Veelgestelde vragen en probleemoplossing

Veelgestelde vragen en probleemoplossing

Communicatie-instellingen gebruiken (voor Windows)

Volg de onderstaande stappen als u Communicatie-instellingen wilt gebruiken:


  1. Open Printer Setting Tool.
    Zie 'Werken met Printer Setting Tool (voor Windows)' als u wilt weten hoe u dit programma opent.
     
  2. Klik op de knop [Communicatie-instellingen].
    Het venster [Communicatie-instellingen] wordt weergegeven.
     
  3. Geef de gewenste instellingen op of wijzig de instellingen.
     

Raadpleeg de volgende koppelingen voor meer informatie over de items van het venster [Communicatie-instellingen]:

Het dialoogvenster voor instellingen

  1. Deze instellingen uitschakelen
    Als u dit selectievakje inschakelt, wordt Pictogram voor 'niet beschikbaar' weergegeven op het tabblad en kunnen geen instellingen meer worden opgegeven of gewijzigd.
    De instellingen op een tabblad waarop Pictogram voor 'niet beschikbaar' wordt weergegeven, worden niet toegepast op de printer, zelfs niet als u op [Toepassen] klikt. Ook worden de instellingen op het tabblad niet opgeslagen of geëxporteerd bij het geven van de opdracht [Opslaan in opdrachtbestand] of [Exporteren].
    Schakel het selectievakje uit als u de instellingen wilt toepassen op de printer of als u ze wilt opslaan of exporteren.
  2. Items
    Als u [Huidige status] selecteert, worden de huidige instellingen weergegeven in het gedeelte voor weergave en wijzigen van instellingen.
    Selecteer het item waarvan u de instellingen wilt wijzigen.
  3. Menubalk
  4. Printer
    Een lijst met verbonden printers.
  5. Naam knooppunt/Bluetooth apparaatnaam
    Geeft de knooppuntnaam (wijzigen is mogelijk) en de naam van het Bluetooth-apparaat weer. (Zie Menubalk.)
  6. Tabblad voor instellingen
    Instellingen die kunnen worden opgegeven of gewijzigd.
    Als Pictogram voor 'niet beschikbaar' wordt weergegeven op een tabblad, worden de instellingen op dat tabblad niet toegepast op de printer.
  7. Gedeelte voor weergave en wijzigen van instellingen
    Weergave van de huidige instellingen voor het geselecteerde item.
  8. Vernieuwen
    De weergegeven instellingen bijwerken met de meest recente informatie.
  9. Toepassen
    De instellingen naar de printer sturen.
    Als u de opgegeven instellingen wilt opslaan in een opdrachtbestand, selecteer dan [Opslaan in opdrachtbestand] in de keuzelijst.
    Het opgeslagen opdrachtbestand kan in de massaopslagmodus worden gebruikt om de instellingen op een printer toe te passen.
    Als u wilt weten hoe u de massaopslagmodus gebruikt, raadpleegt u 'Hoe schakel ik over naar de massaopslagmodus en hoe gebruik ik die modus?'.

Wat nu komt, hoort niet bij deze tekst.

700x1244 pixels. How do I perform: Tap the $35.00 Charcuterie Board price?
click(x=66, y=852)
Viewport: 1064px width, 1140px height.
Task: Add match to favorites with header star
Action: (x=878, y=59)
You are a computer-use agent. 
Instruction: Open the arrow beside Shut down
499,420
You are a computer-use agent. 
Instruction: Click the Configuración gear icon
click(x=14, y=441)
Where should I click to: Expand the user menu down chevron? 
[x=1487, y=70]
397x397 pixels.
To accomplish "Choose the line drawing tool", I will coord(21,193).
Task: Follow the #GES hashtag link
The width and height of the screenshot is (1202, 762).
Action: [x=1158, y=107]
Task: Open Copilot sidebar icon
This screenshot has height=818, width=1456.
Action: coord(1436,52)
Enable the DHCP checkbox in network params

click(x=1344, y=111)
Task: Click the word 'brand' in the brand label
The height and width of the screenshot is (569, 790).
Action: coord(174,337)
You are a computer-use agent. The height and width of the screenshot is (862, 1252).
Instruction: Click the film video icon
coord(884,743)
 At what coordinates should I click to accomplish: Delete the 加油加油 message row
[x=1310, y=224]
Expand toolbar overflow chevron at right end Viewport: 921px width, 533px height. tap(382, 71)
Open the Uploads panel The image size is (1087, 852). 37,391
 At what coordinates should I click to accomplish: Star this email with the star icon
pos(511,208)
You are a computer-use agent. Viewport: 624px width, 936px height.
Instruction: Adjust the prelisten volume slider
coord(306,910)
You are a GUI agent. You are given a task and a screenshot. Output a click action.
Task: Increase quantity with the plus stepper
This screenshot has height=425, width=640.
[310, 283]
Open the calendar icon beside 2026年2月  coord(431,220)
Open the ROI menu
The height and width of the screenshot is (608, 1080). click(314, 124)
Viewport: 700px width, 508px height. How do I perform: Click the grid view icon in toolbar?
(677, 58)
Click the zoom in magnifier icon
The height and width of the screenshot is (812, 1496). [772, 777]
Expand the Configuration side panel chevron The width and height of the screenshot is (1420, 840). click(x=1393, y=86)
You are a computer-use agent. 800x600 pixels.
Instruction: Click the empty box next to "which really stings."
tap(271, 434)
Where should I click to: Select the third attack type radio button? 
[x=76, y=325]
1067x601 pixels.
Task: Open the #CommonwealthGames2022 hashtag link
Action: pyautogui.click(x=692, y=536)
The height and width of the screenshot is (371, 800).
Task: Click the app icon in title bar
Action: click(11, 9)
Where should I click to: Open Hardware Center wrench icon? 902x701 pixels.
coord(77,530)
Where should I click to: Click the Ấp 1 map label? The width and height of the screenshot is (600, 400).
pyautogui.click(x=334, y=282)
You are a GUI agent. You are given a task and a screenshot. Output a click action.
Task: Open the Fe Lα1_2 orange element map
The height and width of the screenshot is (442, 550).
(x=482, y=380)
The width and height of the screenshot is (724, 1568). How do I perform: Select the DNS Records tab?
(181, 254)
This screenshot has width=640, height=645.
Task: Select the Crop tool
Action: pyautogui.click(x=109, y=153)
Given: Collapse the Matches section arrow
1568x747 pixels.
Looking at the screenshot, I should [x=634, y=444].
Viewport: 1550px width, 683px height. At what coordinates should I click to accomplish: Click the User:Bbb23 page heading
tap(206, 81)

    Door te klikken op [Toepassen] past u alle instellingen van alle tabbladen toe op de printer. Als het selectievakje 'Deze instellingen uitschakelen' is geselecteerd, worden de instellingen van dat tabblad niet toegepast.

  10. Afsluiten
    Het venster [Communicatie-instellingen] wordt gesloten. U keert terug naar het hoofdvenster van Printer Setting Tool.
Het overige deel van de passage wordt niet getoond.